HOPE COULTER is a fiction writer and poet who directs the Hendrix-Murphy Foundation Programs in Literature and Language at Hendrix College. Her work has appeared in numerous journals, including The Yale Review, Southwest Review, and Terrain. Her book of short stories is forthcoming in 2026 from Cornerstone Press. Her collection The Wheel of Light was published in 2015 as part of the New Poets Series of BrickHouse Books, and her novels The Errand of the Eye and Dry Bones were published in 1988 and 1990 by August House Publishers. Awards for her writing include the Laman Library Writers Fellowship, the Porter Prize for Literary Excellence, and—from the Association of Literary Scholars, Critics, and Writers—the 2022 Meringoff Writing Award in poetry and the 2023 Meringoff Writing Award in nonfiction.
Hope’s picture book Uncle Chuck’s Truck came out in 1993 from Bradbury Press. After a long hiatus in writing for children, she has recently returned to that genre and is excited to have several projects under way. Hope is a member of the Society of Children’s Book Writers and Illustrators and will be attending their conference in New York City this winter.

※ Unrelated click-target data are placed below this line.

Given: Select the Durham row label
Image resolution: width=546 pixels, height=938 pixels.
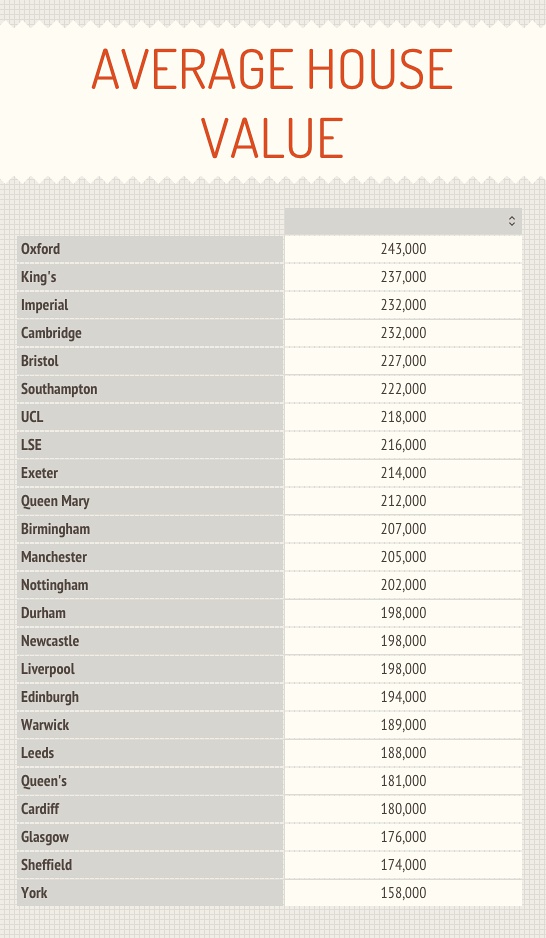Looking at the screenshot, I should [x=150, y=613].
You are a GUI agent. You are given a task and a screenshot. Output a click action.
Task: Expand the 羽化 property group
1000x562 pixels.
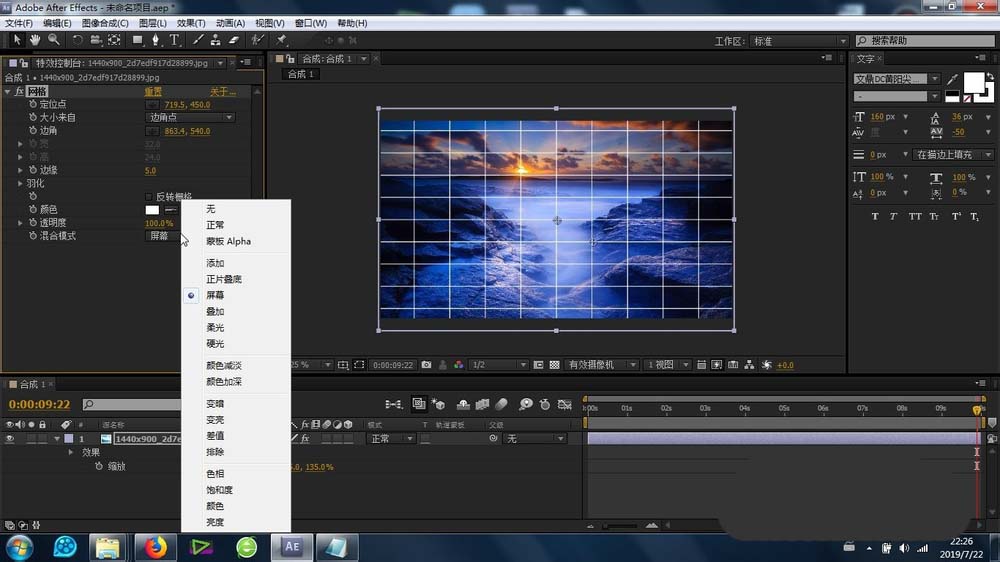click(x=21, y=184)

Hope was born in New Orleans and grew up in the central Louisiana city of Alexandria, attending public schools and graduating from Alexandria Senior High School. She earned her AB in English from Harvard University and her MFA in fiction and poetry from Queens University of Charlotte. She has taught creative writing at Hendrix College since 1993 and since 2013 has also headed the campus-based literature and language foundation. Hope and her husband, nature and travel writer Mel White (Hendrix ’72), live in Little Rock, grateful to have been rescued by their yellow lab mix, Josie.